Boiling Springs, SC (Paul Kirby) – Several outbuildings and an RV that were reported burning shortly after noon on Sunday caused a significant challenge for Lexington County firefighters because of the rural nature and length of the home’s driveway leading to the fire. The blaze, first reported in the 200 block of Pond Branch Road, was putting up a column of thick black smoke before firefighters arrived, but finding the actual fire wasn't quite as easy as just looking at the bottom of that plume. The fire was burning in proximity to a home whose drive was estimated by some callers to be almost a mile long.

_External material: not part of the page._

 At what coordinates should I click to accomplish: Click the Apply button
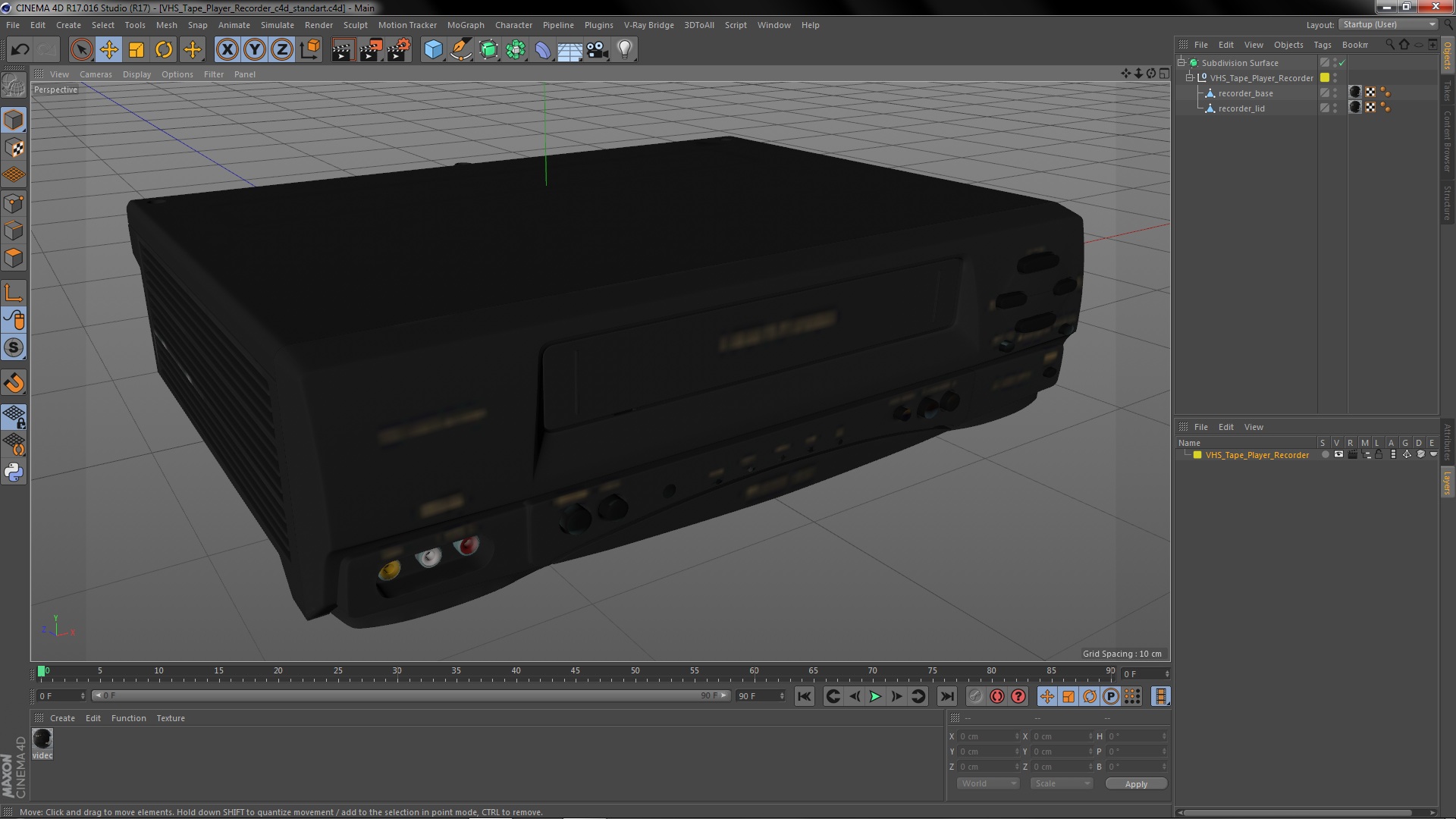[1135, 783]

Although no one ever took the time to measure the exact length of the drive that led to the home and the fire, the best description of its length may have been given by one of the first arriving firefighters who simply said, “We are way back in the woods!” That was his response when asked how far off the road they were and if another truck could stretch a water supply hose in from Pond Branch Road to get water to trucks operating at the fire itself. The answer to that question was an obvious no.

Because the drive was narrow and long, the first due battalion chief requested a brush truck respond to assist. These smaller, all-wheel drive units can easily maneuver where Lexington County’s larger, standard fire engines can’t. Although these trucks are more maneuverable, they have much smaller water tanks than a standard truck. This requires that tanker trucks go down the drive and supply the brush unit before coming back out to Pond Branch to fill up at a fire hydrant. If you allowed more than a few trucks down the drive at once, you could end up with a traffic jam in the yard of the home that could take some time to untangle delaying the tankers from coming in and out to carry that all important water.

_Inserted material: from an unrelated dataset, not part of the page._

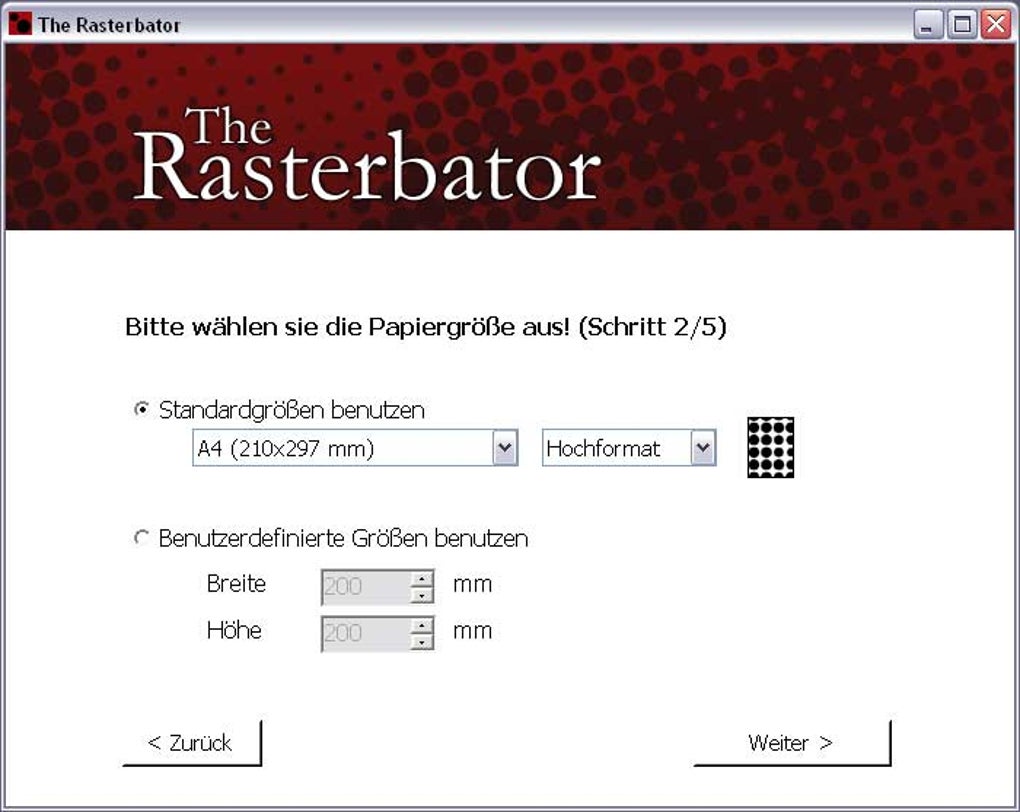This screenshot has height=812, width=1020.
Task: Click the A4 (210x297 mm) combo box
Action: [x=355, y=448]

Eventually, even though some firefighters had to hike into the fire from Pond Branch to the fire, enough manpower, equipment, and water arrived to put the fire out. The last personnel were able to leave after everything was picked up, cleaned up, and the property was turned back over to its owner some time later.

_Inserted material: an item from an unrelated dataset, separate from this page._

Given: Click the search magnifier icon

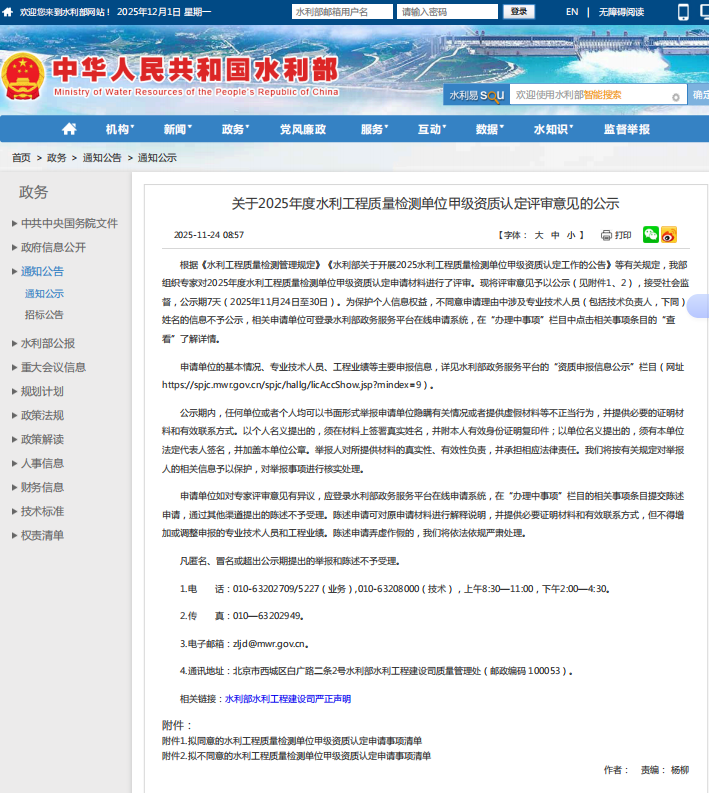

This fire demonstrated the issue some face in the more rural areas of Lexington County. While some people enjoy the solitude and privacy that buying a large tract of property affords, placing their homesites in the middle of these tracts with long, unimproved drives can cause problems. It is the property owner’s responsibility to maintain these long drives. Also, in the process of gaining this privacy, property owners often give away a certain measure of safety that’s not lost when placing your home much closer to improved roads.

Before deciding where on your land to place your homesite, it may be wise for property owners to ask abut the size of fire trucks or ambulances that Lexington County would dispatch in the event of an emergency at their residence. Then, their drives can be constructed accordingly.